Check Pool Health and Status

# Pool status
Get-StoragePool | Select-Object FriendlyName, HealthStatus, OperationalStatus,
  @{n='Size GB';e={[math]::Round($_.Size/1GB)}},
  @{n='Allocated GB';e={[math]::Round($_.AllocatedSize/1GB)}}

# Virtual disk health
Get-VirtualDisk | Select-Object FriendlyName, HealthStatus, OperationalStatus,
  ResiliencySettingName, @{n='Size GB';e={[math]::Round($_.Size/1GB)}}

# Physical disk health in pool
Get-StoragePool -FriendlyName "DataPool" | Get-PhysicalDisk |
  Select-Object FriendlyName, HealthStatus, OperationalStatus, Usage

Replace Failed Drive

# Find failed disk
Get-PhysicalDisk | Where-Object {$_.HealthStatus -ne "Healthy"}

# Remove failed disk from pool
Remove-PhysicalDisk -StoragePoolFriendlyName "DataPool" `
  -PhysicalDisks (Get-PhysicalDisk -FriendlyName "FailedDisk")

# Add replacement disk
$replacement = Get-PhysicalDisk -FriendlyName "NewReplacementDisk"
Add-PhysicalDisk -StoragePoolFriendlyName "DataPool" -PhysicalDisks $replacement

# Pool will automatically rebuild mirror

Repair Storage Space

# Repair a degraded virtual disk
Get-VirtualDisk -FriendlyName "DataMirror" | Repair-VirtualDisk

# Check repair progress
Get-VirtualDisk -FriendlyName "DataMirror" |
  Select-Object FriendlyName, HealthStatus, OperationalStatus,
    @{n='Repair %';e={$_.RepairCompletionStatus}}

Summary

Create pool with New-StoragePool. Add virtual disk with New-VirtualDisk -ResiliencySettingName Mirror. Use Thin provisioning for flexibility. Mirror requires 2 drives minimum. Check health with Get-VirtualDisk. Replace failed drives with Remove + Add + automatic rebuild.

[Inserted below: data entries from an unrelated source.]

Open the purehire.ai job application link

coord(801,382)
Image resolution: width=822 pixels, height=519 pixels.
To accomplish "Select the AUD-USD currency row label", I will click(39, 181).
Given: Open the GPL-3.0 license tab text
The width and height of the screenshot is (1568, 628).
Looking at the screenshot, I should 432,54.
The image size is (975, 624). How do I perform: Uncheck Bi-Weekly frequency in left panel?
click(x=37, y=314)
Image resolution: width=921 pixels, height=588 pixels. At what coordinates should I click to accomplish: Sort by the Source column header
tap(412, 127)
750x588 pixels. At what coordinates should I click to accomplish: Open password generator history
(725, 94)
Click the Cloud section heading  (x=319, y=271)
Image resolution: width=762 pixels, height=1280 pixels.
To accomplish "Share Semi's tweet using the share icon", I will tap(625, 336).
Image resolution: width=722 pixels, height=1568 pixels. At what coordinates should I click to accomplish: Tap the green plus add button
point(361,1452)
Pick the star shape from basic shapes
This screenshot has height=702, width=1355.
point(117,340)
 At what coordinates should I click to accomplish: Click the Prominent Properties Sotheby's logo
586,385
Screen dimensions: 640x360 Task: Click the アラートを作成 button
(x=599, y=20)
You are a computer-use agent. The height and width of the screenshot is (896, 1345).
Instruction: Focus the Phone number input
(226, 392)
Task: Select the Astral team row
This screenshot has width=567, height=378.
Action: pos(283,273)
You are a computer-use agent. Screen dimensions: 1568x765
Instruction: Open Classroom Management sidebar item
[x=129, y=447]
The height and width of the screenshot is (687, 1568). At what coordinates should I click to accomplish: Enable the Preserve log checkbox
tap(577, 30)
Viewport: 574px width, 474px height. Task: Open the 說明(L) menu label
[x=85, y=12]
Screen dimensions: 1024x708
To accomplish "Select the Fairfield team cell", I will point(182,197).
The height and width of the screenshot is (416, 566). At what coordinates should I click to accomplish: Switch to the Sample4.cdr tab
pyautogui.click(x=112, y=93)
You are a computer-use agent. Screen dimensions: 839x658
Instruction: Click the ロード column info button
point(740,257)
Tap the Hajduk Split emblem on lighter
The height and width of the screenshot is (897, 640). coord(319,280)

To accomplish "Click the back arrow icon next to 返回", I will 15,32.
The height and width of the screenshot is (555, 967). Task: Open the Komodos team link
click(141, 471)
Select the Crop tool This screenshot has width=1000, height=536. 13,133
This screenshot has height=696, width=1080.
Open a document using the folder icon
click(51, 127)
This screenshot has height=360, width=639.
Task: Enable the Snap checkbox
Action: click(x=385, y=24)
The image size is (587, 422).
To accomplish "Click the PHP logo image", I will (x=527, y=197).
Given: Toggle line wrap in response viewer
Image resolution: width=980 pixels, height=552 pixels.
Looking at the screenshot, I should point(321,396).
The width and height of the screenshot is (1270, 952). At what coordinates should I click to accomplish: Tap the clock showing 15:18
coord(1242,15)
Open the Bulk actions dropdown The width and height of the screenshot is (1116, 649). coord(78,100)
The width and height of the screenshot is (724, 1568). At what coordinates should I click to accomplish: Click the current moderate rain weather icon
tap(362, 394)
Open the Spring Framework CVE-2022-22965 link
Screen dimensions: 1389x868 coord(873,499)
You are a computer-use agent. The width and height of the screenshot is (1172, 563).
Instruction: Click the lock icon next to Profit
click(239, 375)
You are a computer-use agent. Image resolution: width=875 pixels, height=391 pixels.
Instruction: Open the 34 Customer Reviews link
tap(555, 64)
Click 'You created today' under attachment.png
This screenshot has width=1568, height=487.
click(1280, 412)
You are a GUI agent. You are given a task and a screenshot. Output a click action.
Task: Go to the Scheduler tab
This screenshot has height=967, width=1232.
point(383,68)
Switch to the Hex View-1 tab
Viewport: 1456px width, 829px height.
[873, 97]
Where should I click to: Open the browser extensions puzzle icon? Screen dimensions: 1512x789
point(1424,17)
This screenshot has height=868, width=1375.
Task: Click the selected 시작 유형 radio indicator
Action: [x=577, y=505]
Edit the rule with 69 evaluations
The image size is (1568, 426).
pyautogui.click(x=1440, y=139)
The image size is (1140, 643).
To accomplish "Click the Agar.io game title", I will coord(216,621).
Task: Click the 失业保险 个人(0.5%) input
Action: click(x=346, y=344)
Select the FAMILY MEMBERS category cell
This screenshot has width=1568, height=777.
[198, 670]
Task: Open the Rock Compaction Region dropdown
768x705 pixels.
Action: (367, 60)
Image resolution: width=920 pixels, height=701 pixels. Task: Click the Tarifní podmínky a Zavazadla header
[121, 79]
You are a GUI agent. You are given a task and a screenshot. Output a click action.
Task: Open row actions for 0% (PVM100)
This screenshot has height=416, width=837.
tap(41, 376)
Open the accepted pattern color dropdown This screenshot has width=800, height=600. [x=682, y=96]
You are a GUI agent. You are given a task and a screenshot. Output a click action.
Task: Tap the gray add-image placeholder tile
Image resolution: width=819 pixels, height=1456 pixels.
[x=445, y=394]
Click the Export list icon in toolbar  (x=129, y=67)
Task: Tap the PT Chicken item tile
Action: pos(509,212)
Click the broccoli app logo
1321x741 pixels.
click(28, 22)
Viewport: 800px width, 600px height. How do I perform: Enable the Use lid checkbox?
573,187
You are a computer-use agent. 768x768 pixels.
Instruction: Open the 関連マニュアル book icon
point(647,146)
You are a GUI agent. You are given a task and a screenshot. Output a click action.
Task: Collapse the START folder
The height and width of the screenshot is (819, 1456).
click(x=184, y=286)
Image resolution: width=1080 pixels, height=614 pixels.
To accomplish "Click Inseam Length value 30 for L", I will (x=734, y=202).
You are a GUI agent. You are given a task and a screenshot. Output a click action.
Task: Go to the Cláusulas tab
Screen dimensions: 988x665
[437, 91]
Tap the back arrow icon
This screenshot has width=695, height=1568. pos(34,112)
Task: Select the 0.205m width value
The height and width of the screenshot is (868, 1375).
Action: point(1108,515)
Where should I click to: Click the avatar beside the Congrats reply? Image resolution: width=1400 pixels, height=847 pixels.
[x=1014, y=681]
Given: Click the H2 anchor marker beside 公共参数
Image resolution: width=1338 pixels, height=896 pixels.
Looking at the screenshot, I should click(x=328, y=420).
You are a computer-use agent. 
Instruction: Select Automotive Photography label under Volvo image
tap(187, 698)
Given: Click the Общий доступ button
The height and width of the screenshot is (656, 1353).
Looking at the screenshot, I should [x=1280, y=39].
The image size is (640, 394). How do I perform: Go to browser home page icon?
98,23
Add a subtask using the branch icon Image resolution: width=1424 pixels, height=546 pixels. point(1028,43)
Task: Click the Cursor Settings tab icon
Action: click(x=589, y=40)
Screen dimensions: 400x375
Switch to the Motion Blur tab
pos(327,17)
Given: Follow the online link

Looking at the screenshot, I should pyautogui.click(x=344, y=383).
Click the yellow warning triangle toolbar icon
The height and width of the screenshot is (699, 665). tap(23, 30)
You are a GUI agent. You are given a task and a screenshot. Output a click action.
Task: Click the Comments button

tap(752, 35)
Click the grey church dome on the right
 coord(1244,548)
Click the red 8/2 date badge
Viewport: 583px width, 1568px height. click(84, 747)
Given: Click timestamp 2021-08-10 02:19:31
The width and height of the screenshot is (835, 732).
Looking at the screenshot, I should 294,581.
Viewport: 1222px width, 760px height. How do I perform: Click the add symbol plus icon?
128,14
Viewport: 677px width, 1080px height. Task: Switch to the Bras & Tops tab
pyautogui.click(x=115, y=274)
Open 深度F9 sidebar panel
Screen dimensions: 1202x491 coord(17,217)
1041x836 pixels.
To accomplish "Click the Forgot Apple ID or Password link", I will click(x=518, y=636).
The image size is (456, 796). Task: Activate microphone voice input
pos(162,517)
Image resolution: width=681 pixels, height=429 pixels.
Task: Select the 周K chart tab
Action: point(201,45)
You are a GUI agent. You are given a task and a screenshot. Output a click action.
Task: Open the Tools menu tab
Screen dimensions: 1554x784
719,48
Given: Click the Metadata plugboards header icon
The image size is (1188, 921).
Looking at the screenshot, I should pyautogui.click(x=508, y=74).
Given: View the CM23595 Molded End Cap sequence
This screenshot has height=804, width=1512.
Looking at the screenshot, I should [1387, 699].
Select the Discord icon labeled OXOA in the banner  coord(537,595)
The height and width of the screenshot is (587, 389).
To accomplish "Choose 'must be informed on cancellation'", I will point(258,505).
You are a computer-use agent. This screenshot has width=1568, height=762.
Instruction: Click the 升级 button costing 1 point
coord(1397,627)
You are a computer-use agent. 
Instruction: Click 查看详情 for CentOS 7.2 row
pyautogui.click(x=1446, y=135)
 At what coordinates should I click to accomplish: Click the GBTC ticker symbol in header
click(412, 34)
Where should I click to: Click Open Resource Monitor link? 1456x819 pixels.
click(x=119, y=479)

Frequently Asked Questions

Is Storage Spaces as reliable as hardware RAID?

For home/small office use — yes. For enterprise — hardware RAID controllers have dedicated cache and more consistent performance under load. Storage Spaces mirror is perfectly adequate for file servers and personal data protection.

Can I add drives of different sizes to a pool?

Yes. Storage Spaces pools mixed drives. However, smallest common size rules for mirror — adding a 4TB drive to a pool with 2TB drives doesn't double your capacity proportionally.

If Windows fails, can I access the pool from another PC?

Yes — move all drives to another Windows PC. Storage Spaces metadata is on the drives. Import the pool: Get-StoragePool | Where-Object {$_.IsPrimordial -eq $false} | Set-StoragePool -IsReadOnly $false.